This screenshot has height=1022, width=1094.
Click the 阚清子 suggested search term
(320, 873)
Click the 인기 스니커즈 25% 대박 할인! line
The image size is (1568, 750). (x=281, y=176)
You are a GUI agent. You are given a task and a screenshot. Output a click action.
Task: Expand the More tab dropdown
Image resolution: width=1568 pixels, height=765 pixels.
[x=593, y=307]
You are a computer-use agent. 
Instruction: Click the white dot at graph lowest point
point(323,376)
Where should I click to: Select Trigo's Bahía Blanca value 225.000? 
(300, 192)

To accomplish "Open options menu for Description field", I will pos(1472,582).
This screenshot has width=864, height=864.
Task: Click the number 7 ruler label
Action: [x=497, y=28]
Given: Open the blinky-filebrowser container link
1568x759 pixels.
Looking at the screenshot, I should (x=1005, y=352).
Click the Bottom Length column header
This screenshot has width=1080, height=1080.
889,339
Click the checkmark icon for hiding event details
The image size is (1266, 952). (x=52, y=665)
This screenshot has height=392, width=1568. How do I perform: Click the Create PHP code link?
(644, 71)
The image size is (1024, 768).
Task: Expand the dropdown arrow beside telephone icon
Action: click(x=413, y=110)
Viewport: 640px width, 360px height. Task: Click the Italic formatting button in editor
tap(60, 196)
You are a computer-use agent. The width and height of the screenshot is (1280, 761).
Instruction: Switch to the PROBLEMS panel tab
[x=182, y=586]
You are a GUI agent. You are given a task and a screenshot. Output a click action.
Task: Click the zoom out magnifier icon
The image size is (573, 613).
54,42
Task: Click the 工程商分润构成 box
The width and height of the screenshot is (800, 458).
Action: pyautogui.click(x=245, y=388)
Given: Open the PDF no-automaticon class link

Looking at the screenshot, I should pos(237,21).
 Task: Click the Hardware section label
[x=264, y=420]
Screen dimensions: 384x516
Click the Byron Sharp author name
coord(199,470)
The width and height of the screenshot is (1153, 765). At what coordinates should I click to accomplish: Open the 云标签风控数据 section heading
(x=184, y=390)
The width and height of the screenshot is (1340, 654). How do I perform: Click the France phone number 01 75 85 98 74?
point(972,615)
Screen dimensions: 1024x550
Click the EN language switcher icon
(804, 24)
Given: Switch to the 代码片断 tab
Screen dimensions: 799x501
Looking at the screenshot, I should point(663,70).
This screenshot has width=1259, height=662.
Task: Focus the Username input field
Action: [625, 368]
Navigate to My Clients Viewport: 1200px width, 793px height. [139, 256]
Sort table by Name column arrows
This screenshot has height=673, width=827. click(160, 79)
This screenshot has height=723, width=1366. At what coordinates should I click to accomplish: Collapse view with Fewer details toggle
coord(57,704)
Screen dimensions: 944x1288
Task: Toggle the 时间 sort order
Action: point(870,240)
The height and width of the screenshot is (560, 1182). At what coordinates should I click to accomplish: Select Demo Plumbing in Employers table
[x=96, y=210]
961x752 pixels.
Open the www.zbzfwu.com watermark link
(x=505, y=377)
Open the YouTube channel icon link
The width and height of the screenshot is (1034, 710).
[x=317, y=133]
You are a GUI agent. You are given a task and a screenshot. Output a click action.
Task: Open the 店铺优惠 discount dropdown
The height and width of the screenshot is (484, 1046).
*****
#### [PROBLEM]
Return, unchanged, each line from the line containing "Task: Open the 店铺优惠 discount dropdown" through the last line of the material.

#### [YOUR RESPONSE]
Task: Open the 店铺优惠 discount dropdown
The height and width of the screenshot is (484, 1046).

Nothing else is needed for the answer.